Soeiro Pereira Gomes


Joaquim Soeiro Pereira Gomes was a Portuguese writer of realist influence and became one of the major names of Portuguese literature of the 20th century. Pereira Gomes is, along with Alves Redol, the biggest name of the Portuguese neo-realist movement. He was also a communist militant and that was always present in his work. The Portuguese Communist Party headquarters, in Lisbon, is named after him.

Life

Soeiro was born in Gestaçô, Baião, Porto District, the son of two farmers. He studied in the Agricultural School in Coimbra. After finishing his studies, he emigrated to Portuguese Angola, where he worked for one year before returning to Portugal. He then settled in Alhandra, working in the local cement plant, where he developed an intense campaign of cultural dynamization among the workers.
But what really made him remarkable was his work as a writer and his influence upon Portuguese society socialist realism.
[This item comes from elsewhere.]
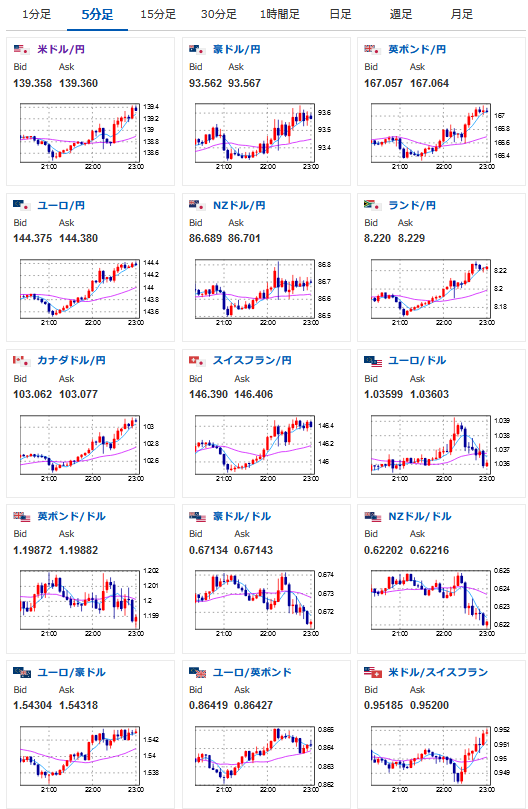528x809 pixels.
Task: Select the 月足 monthly tab
Action: click(461, 14)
In 1939, he started publishing his first texts in the weekly newspaper O Diabo.
Among his major works there are two novels of deep social criticism -- Esteiros and Engrenagem -- and several stories that are an exaltation of Communism and communist militancy.
As a member of the Portuguese Communist Party, Soeiro was member of the Central Committee and was forced to live underground due to the repression of the Portuguese Fascist regime. While living in such dangerous and precarious conditions and the fact he was a heavy smoker, Soeiro developed lung cancer and died of it, being unable to receive the medical help that he needed.
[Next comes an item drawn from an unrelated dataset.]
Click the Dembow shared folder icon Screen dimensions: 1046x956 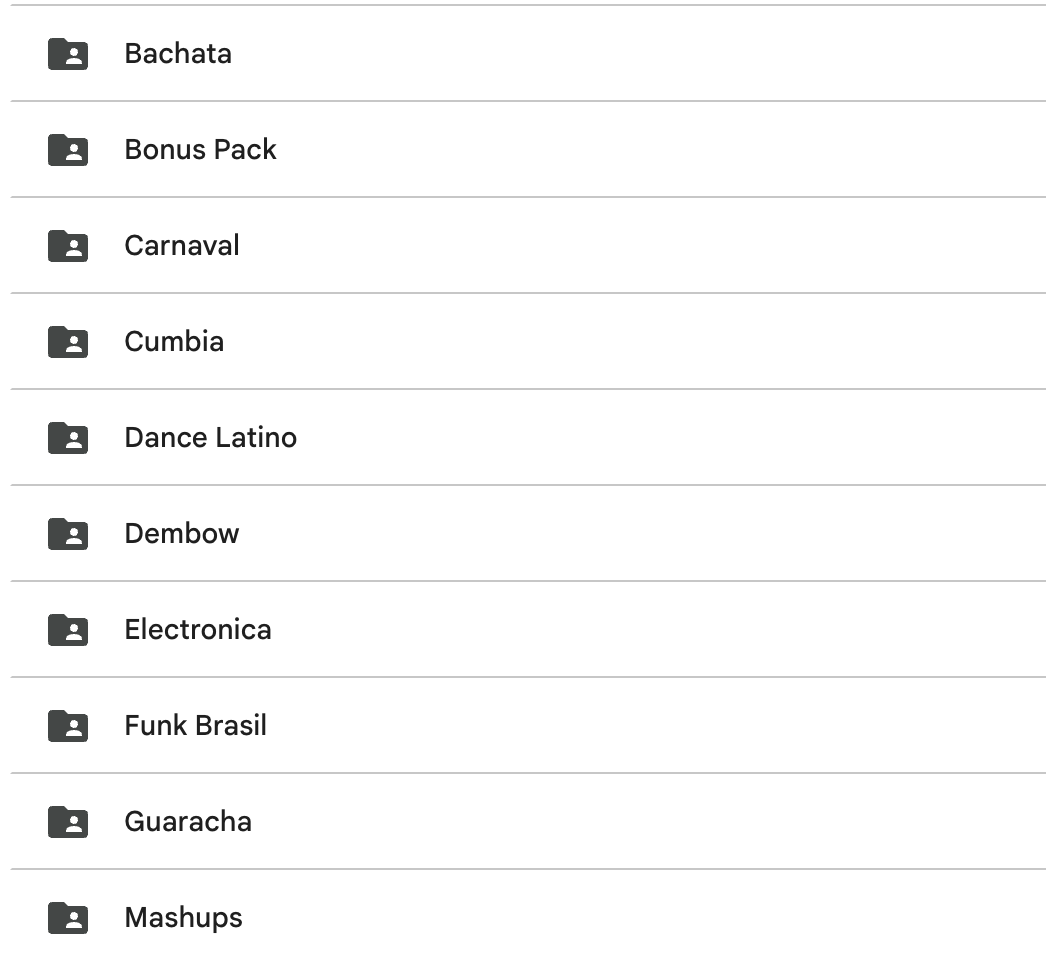click(x=68, y=534)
His major work is Esteiros, published in 1941, featuring many drawings by Álvaro Cunhal, dedicated to the 'Sons of the men who were never a child '. It is the story of a lower-class group of boys that, because of their social status, are forced to work in a small brick plant instead of studying. The book is a harsh critique of the dominant social system and its countless inequalities.
He also wrote a novel which was posthumously published: Engrenagem. It displays the changes suffered by an agricultural environment transformed into an industrial one. Differently from Esteiros, in Engrenagem, one may find a strong pamphleteer tone. It could be considered as a result of the close relationship between Gomes and the Portuguese Communist Party at the time he composed the novel.
It is right to say that, along with Alves Redol, Fernando Namora and Manuel da Fonseca, Gomes is one of the fathers of the movement known as Portuguese Neo-Realism.